Forte de plus de 5,5 millions de membres, la diaspora marocaine constitue un levier stratégique majeur dont le potentiel est actuellement bridé par une architecture institutionnelle fragmentée et inefficace. Une réforme profonde s’impose pour rationaliser la gouvernance, digitaliser les services et mobiliser pleinement ce capital humain au service du développement et du rayonnement du Royaume. Décryptage de Yassine El Yattioui, secrétaire général et chercheur associé au think tank NejMaroc, spécialisé sur les questions de diplomatie, d’intelligence économique et de géopolitique. 

Le Maroc, pays historiquement marqué par des dynamiques migratoires puissantes, dispose aujourd’hui d’une diaspora estimée à plus de 5,5 millions de personnes, réparties dans plus de 100 pays, représentant près de 13 % de la population totale du Royaume (HCP, 2024). Cette diaspora, qualifiée à juste titre de « sixième région du Maroc », constitue un levier stratégique multidimensionnel.

Elle incarne une puissance économique — avec des transferts de fonds atteignant un montant record de 114 milliards de dirhams en 2023 selon l’Office des changes — mais aussi un capital humain, intellectuel, culturel et diplomatique majeur pour le rayonnement du pays à l’international. Cependant, malgré une conscience croissante de son importance stratégique, la structuration des politiques publiques à destination de cette communauté souffre d’un enchevêtrement institutionnel, générateur d’inefficacité, de confusion et de redondances.

Aujourd’hui, plusieurs organismes — tels que le Conseil de la Communauté Marocaine à l’Étranger (CCME), la Fondation Hassan II pour les Marocains Résidant à l’Étranger, le Ministère des Affaires étrangères, de la Coopération africaine et des Marocains résidant à l’étranger, sans oublier les associations locales, les conseillers consulaires et les cellules diplomatiques — interviennent de manière plus ou moins coordonnée.

Le CCME, créé en 2007, a pour mission de formuler des avis consultatifs sur les politiques publiques relatives à la diaspora. La Fondation Hassan II, quant à elle, œuvre depuis 1990 dans le champ culturel, éducatif et social. À cela s’ajoutent plus de 1 200 associations recensées dans les diasporas en France, en Belgique, aux Pays-Bas, au Canada ou encore en Italie (MAE, 2024), souvent dépendantes de logiques locales ou communautaires, et parfois concurrentes.

Ce surplus d’acteurs institutionnels et associatifs, s’il témoigne d’une volonté sincère d’encadrement, produit paradoxalement une dilution des responsabilités, une fragmentation de la gouvernance, et une perte de lisibilité pour les Marocains de l’étranger.

Ce constat alarmant pose une double problématique : d’une part, l’inefficience bureaucratique affaiblit la capacité de l’État à entretenir un lien structurant avec sa diaspora ; d’autre part, le gaspillage des ressources financières et humaines pèse lourdement sur les finances publiques et la crédibilité institutionnelle du Maroc à l’international.

Dans ce contexte, une réforme en profondeur s’impose, à la fois dans une optique d’uniformisation des dispositifs, de digitalisation des services et de rationalisation des structures.

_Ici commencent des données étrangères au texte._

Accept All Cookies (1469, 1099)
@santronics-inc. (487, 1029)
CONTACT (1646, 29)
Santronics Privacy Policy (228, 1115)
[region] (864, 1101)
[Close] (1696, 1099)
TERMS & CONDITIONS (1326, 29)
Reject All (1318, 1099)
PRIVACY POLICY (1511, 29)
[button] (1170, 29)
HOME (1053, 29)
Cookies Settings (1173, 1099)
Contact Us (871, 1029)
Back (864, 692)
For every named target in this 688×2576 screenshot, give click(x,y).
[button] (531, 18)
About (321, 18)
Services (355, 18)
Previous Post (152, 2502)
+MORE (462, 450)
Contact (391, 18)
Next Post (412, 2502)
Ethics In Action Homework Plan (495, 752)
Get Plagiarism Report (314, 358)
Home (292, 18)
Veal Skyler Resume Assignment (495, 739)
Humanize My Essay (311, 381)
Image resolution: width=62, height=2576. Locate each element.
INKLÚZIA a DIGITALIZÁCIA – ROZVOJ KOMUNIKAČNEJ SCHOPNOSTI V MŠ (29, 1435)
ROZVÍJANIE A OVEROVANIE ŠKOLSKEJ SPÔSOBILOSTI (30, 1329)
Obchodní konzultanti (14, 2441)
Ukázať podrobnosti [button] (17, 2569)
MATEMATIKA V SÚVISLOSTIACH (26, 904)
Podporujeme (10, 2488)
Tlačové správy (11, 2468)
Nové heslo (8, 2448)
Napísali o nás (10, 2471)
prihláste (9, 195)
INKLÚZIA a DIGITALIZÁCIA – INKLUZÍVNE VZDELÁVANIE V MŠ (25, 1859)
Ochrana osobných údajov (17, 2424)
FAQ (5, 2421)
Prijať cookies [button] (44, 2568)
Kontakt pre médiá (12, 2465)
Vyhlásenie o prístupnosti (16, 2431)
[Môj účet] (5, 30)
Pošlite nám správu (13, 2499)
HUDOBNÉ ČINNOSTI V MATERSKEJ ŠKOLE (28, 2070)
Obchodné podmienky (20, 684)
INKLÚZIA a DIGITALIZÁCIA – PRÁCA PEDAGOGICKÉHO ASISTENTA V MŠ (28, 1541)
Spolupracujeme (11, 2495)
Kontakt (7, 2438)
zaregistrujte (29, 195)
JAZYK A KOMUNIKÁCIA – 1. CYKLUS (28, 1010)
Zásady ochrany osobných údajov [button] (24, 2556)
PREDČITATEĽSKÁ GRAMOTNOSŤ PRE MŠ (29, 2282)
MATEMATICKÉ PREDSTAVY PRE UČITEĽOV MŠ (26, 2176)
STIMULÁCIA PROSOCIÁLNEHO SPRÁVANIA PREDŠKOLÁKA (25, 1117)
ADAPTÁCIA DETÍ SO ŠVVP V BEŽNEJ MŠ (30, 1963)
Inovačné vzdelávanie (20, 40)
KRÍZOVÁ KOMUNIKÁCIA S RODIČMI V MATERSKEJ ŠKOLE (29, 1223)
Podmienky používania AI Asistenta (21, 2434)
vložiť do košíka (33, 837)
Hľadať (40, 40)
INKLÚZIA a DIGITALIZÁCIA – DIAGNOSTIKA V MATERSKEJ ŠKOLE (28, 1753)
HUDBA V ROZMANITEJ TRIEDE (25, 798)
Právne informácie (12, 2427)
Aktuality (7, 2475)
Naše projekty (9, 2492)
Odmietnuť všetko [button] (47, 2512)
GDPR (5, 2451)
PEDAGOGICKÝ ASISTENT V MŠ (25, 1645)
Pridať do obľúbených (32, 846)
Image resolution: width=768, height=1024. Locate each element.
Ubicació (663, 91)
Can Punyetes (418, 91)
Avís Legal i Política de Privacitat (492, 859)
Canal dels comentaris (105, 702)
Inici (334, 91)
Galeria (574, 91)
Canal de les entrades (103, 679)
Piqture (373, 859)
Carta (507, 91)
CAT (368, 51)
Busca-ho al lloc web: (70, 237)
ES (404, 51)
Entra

D’abord, l’uniformisation des missions et des attributions des différents organes (CCME, Fondation Hassan II, services consulaires, cellules associatives) est cruciale.

Il est impératif de redéfinir leurs champs de compétences, d’éliminer les chevauchements et d’instaurer des mécanismes de coordination interinstitutionnelle via un secrétariat général de la diaspora rattaché à la primature. Un tel organe pourrait centraliser les orientations stratégiques, tout en respectant les spécificités régionales et les dynamiques locales.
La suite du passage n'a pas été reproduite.